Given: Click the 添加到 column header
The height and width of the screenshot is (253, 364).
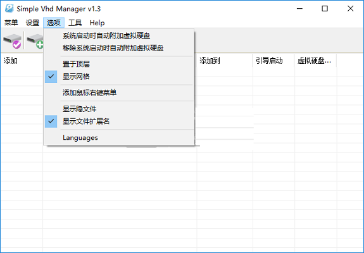Looking at the screenshot, I should coord(225,61).
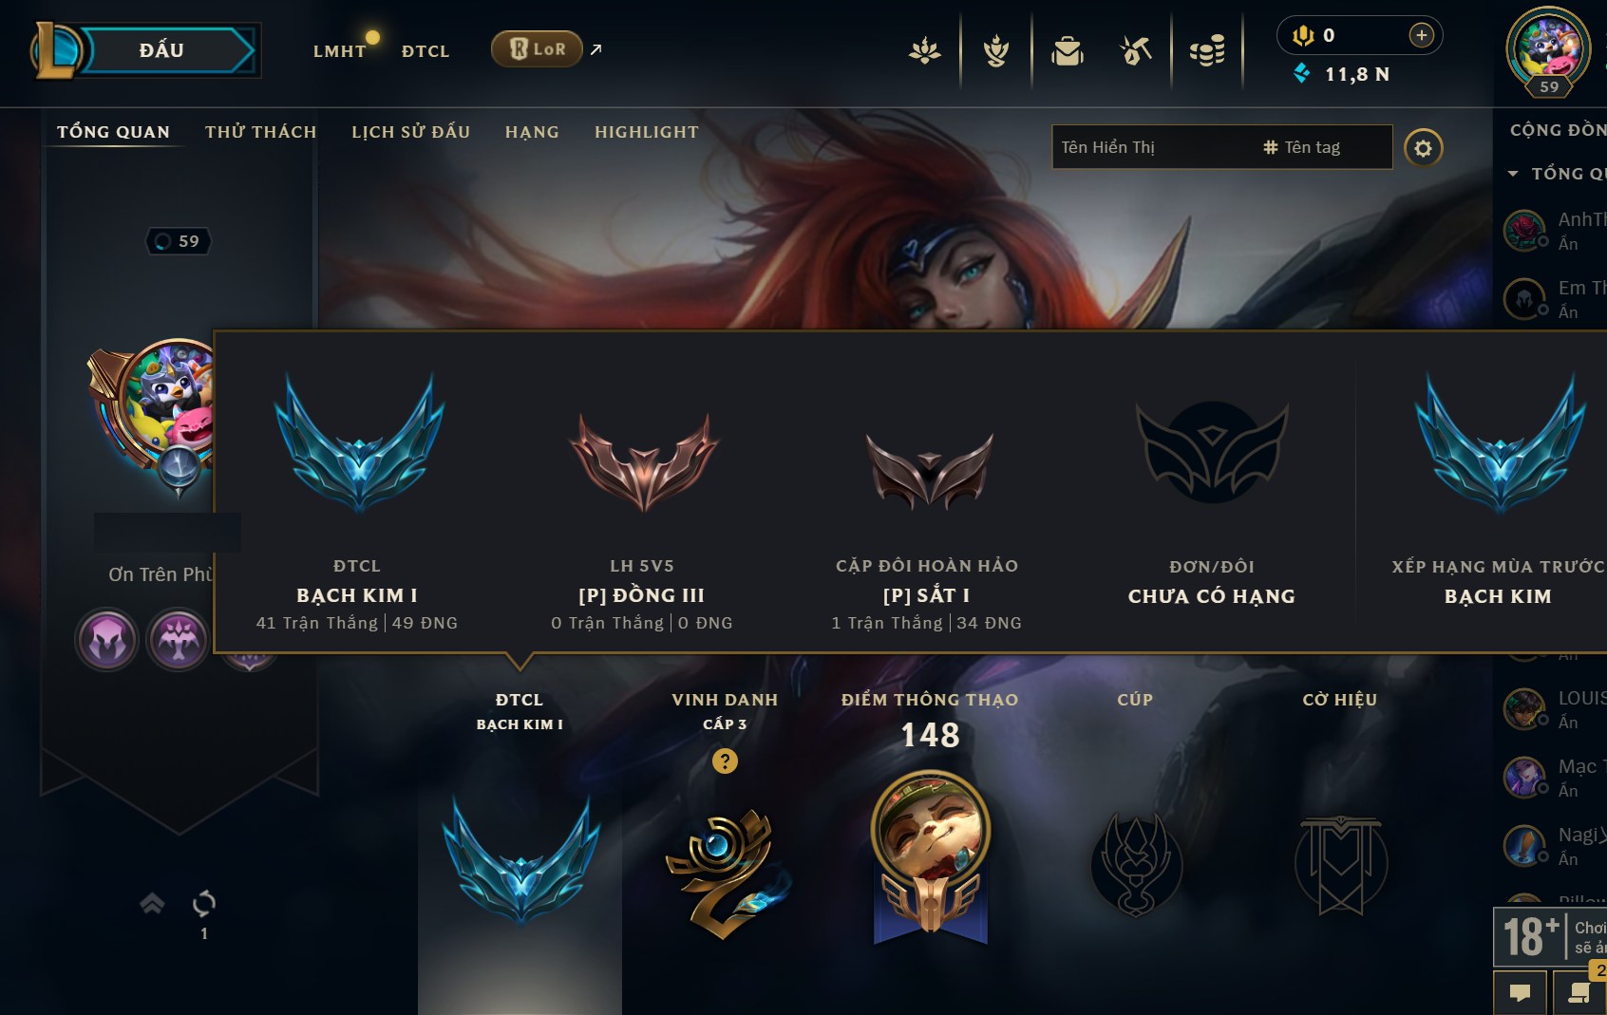The image size is (1607, 1015).
Task: Click the plus icon to buy RP
Action: (1422, 35)
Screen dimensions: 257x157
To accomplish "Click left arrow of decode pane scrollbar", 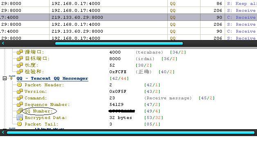I will pyautogui.click(x=3, y=132).
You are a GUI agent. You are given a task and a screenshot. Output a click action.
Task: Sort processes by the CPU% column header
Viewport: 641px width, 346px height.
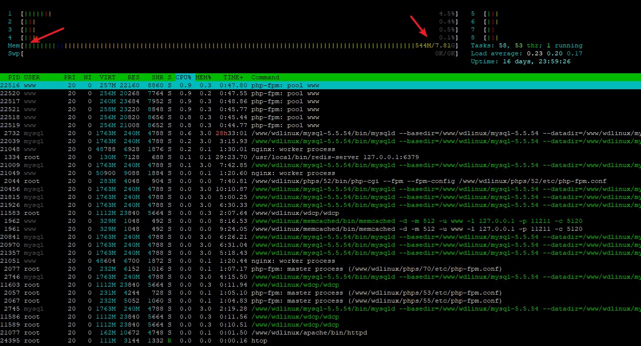184,77
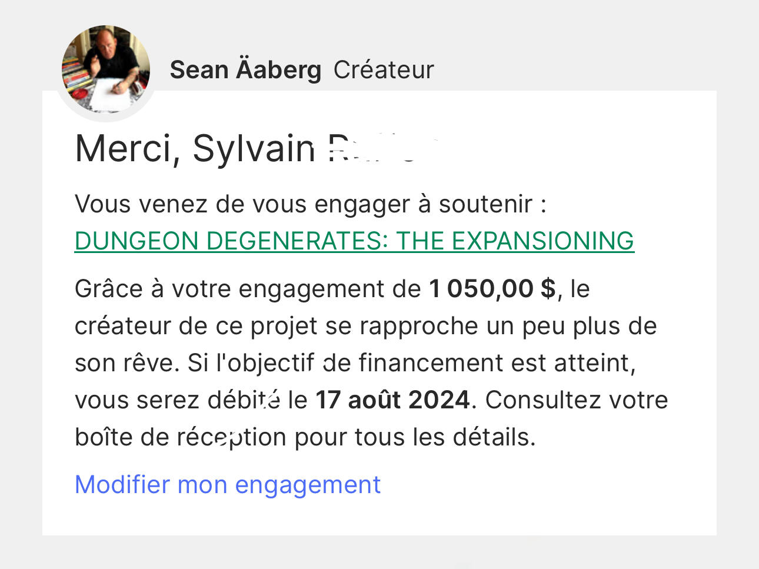Click the bold pledge amount 1 050,00 $
759x569 pixels.
pos(492,289)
—————
_WHAT YOU NEED TO DO_:
Nothing but a number is wanted here: please count the lines in the entries above that include the word "column".

_ANSWER SECTION_:
2